L'Explication Prémisse
La demande en révision (c’est‑à‑dire la requête visant à faire revoir une décision ou une situation successorale) doit en principe être introduite comme action principale devant le tribunal. Elle peut aussi être présentée comme une demande reconventionnelle, c’est‑à‑dire comme moyen de défense en réponse à une action engagée par les héritiers (par exemple lorsqu’ils agissent pour faire exécuter ou révoquer un acte). Cette action se dirige en priorité contre les héritiers. Si l’existence ou l’identité de certains héritiers est incertaine, ou s’il n’y a aucun héritier connu, il faut joindre le ministère public (le procureur) à la procédure : il doit alors être informé et recevoir communication du dossier afin de représenter l’intérêt public ou d’éclairer la situation des héritiers.
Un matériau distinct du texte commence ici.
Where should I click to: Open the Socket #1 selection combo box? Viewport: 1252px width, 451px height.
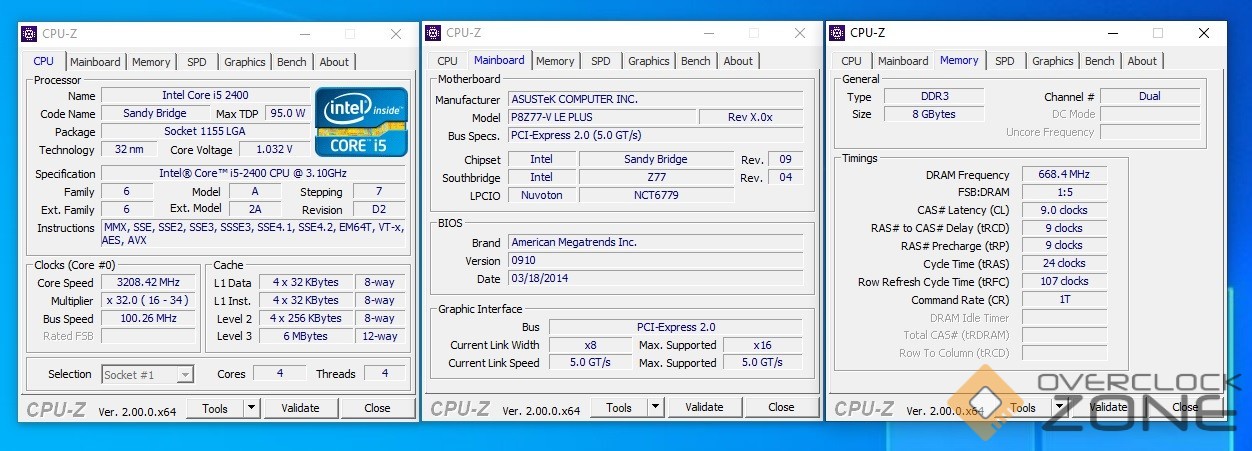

Monsieur Dupont conteste la validité d’un partage ou d’un acte posthume et demande la révision. Il saisit le tribunal contre les héritiers connus de la personne décédée. Comme un enfant possible du défunt n’a pas été identifié et qu’il existe un doute sur d’éventuels héritiers, il inclut aussi le procureur dans sa demande pour qu’il soit informé et puisse intervenir si nécessaire. À l’inverse, si aucun héritier n’est connu, Madame Dupont intente directement son action contre le ministère public, qui reçoit alors le dossier.
- La demande en révision se forme de préférence par voie principale (action première devant le juge).
- Elle peut être introduite par voie reconventionnelle (contre‑attaque) en réponse à une action en exécution ou en révocation intentée par les héritiers.
- La demande est intentée contre les héritiers du disposant (ceux qui héritent).
- Si l’existence ou l’identité de certains héritiers est douteuse, la demande doit être également dirigée contre le ministère public.
- S’il n’y a pas d’héritier connu, la demande se forme directement contre le ministère public.
- Le ministère public doit, dans tous les cas, avoir communication du dossier (être informé et recevoir le dossier) afin de protéger l’intérêt général et les droits des héritiers inconnus.